EPILEPSIA

La epilepsia es un trastorno provocado por el aumento de la actividad eléctrica de las neuronas en alguna zona del cerebro. La persona afectada puede sufrir una serie de convulsiones o movimientos corporales incontrolados de forma repetitiva. A esto se le llama “ataque epiléptico”.
Para considerar epiléptico a alguien, los ataques deben repetirse con cierta frecuencia (ataques recurrentes). La epilepsia tiene su origen en unos cambios breves y repentinos del funcionamiento del cerebro; por esta razón, se trata de una afección neurológica. Dicha afección no es contagiosa ni está causada por ninguna enfermedad o retraso mental. Algunas personas con retraso mental pueden experimentar ataques epilépticos, pero tener estos ataques no implica necesariamente el desarrollo de una deficiencia mental.

La epilepsia puede aparecer a causa de una lesión o una cicatriz cerebral, en muchos casos producidas durante el nacimiento o inmediatamente después de nacer. Otro tipo de epilepsia se denomina idiopática (de origen desconocido) y no tiene ninguna señal cerebral y que, por tanto, no puede conocer la causa de sus ataques epilépticos. A pesar de ello, es posible que esté provocada por algún tumor o malformación cerebrales, por otras enfermedades como la meningitis y la encefalitis, etc.

Las convulsiones epilépticas a veces se clasifican según sus características.
Las convulsiones parciales simples se inician con descargas eléctricas en un área pequeña del cerebro y estas descargas permanecen limitadas a esa zona.

Las crisis convulsivas (gran mal o convulsiones tónico-clónicas) se inician en general con una descarga eléctrica anormal en una pequeña área del cerebro. que se extiende rápidamente otras partes del cerebro.

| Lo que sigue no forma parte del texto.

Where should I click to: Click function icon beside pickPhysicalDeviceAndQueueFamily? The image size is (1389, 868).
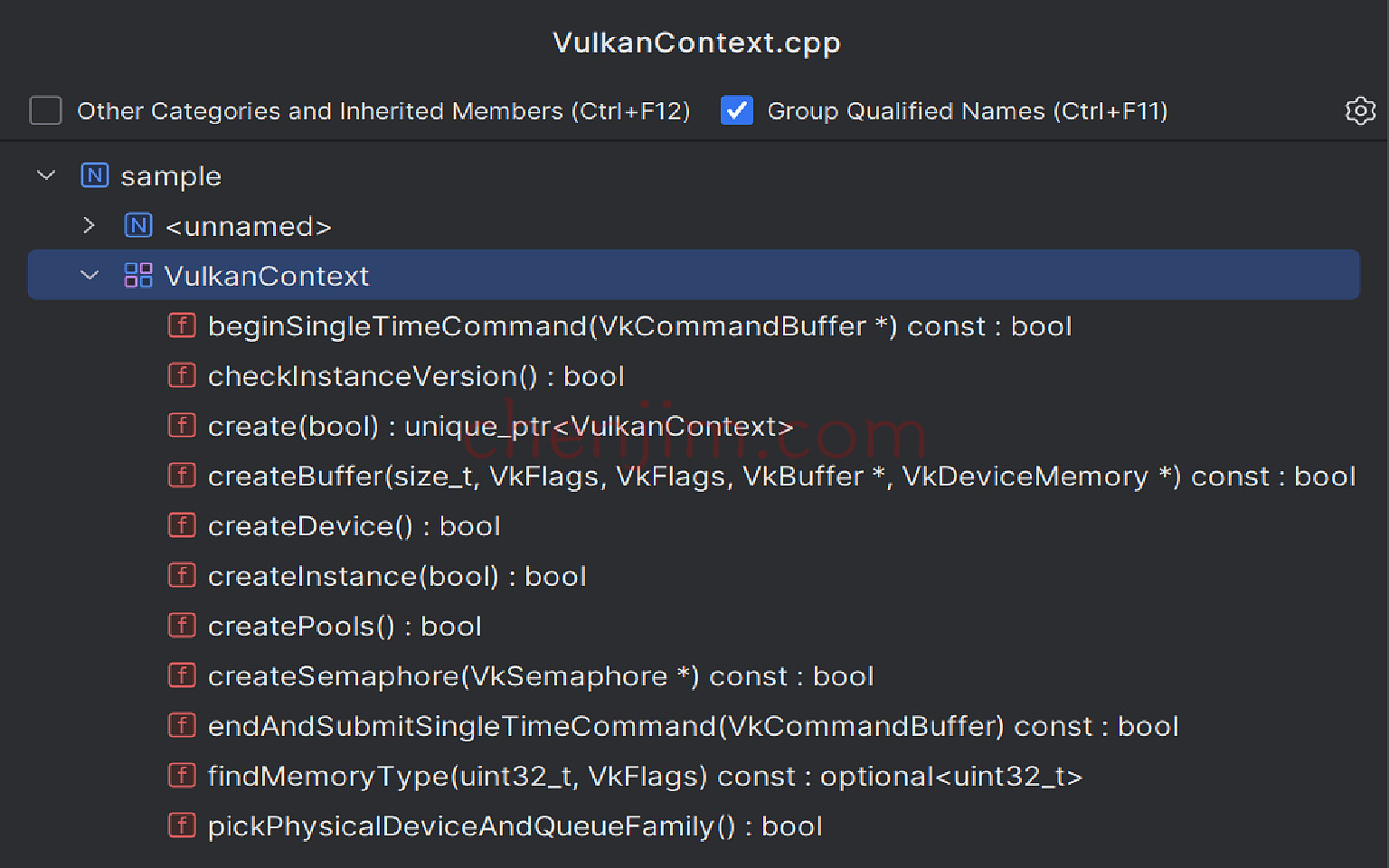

Durante estas crisis convulsivas la persona experimenta una pérdida temporal de consciencia, espasticidad muscular intensa y contracciones en todo el cuerpo, giros forzados de la cabeza hacia un lado y relajación esfinteriana.

El pequeño mal (crisis de ausencia) suele iniciarse en la infancia antes de los 5 años de edad. No produce convulsiones ni los demás síntomas dramáticos del gran mal. En cambio, la persona tiene episodios de mirada perdida, pequeñas contracciones de los párpados o contracciones de los músculos faciales que duran de 10 a 30 segundos. La persona está inconsciente, pero no cae al suelo, no se produce colapso ni presenta movimientos espásticos.

Un diagnóstico cuidadoso y exacto del tipo de epilepsia que padece el enfermo es fundamental para encontrar un tratamiento efectivo. Hay muchas formas diferentes de tratar la epilepsia. Los tratamientos actuales pueden controlar los ataques, al menos durante cierto tiempo, en aproximadamente un 80% de los pacientes con epilepsia. Existen algunos pacientes más refractarios y, en alguna ocasión, pueden ser candidatos a tratamiento quirúrgico.